The lack of clarity on who could lose their land‚ and what kind of land would be targeted‚ has created widespread panic. File photo.
Image: 123RF/Gudella

The African Democratic Change (ADeC) says the issue of land being returned to the people must not be racialised and that compensation for the land must come from the countries that colonised South Africa.

In a statement on Tuesday‚ it said the land issue in South Africa could be best understood in reference to the historical narrative of colonial expropriation of native African people’s land.

“We believe compensation should come from the colonising states. There has never been accountability for ravaging South Africa. Not only should they have to pay the compensation‚ but reparations need to be paid‚ because this was in fact a 300-year war. This war began when the colonialists violently invaded South Africa and the battles that ensued after that‚ including apartheid‚ crippled the indigenous people of South Africa. We believe the debate on land should unite South Africans by de-racialising the issue and understanding it for what it is‚” the party said.

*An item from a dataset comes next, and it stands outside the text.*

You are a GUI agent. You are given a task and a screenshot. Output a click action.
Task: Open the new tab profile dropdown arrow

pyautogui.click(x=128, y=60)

The land issue has become a serious topic of contention after the ANC adopted land expropriation without compensation at its elective conference in December.

On February 27‚ a motion for land expropriation without compensation was passed in the National Assembly by a majority vote.

The matter was referred to the Constitutional Review Committee‚ which must report back to Parliament by August 30. The Economic Freedom Fighters had proposed that an ad hoc committee be established to review and amend Section 25 of the Constitution to make it possible for the state to expropriate land in the public interest‚ without compensation.

Section 25 of the Constitution – known as the property clause - states the government must make laws and take other steps to help people or communities to get land to live on‚ and to claim back land if they lost it after 1913 and because of an apartheid law.

Since the motion was passed the number of land invasion in various cities across the country have begun to rise. The City of Johannesburg and Tshwane have been the worse hit. On Tuesday‚ police were still dealing with land invasions in Protea Glen‚ Soweto.

ADeC said black South Africans were dispossessed of their land during the terrible years of colonisation and apartheid.

It said when apartheid came to an end‚ South Africans were politically free and equal but “they were not economically or socially free and equal”. It added that government’s programmes on land had failed to address this issue.

“We believe that land in South Africa should be expropriated‚ with compensation from former colonialist states of the land. We are of the view that the state should not have to carry the weight of past racial divides which were created to benefit an elite few foreigners who disposed native Africans of their land.

“The land should be placed under the custodianship of a body of the relevant stakeholders which would be made up of various civil society organisations‚ political parties‚ unions and other pertinent structures which will ensure the integrity‚ transparency and morality of the body. This body will be overseen by the constitutional judiciary where it is to be debated and implemented‚” the party said.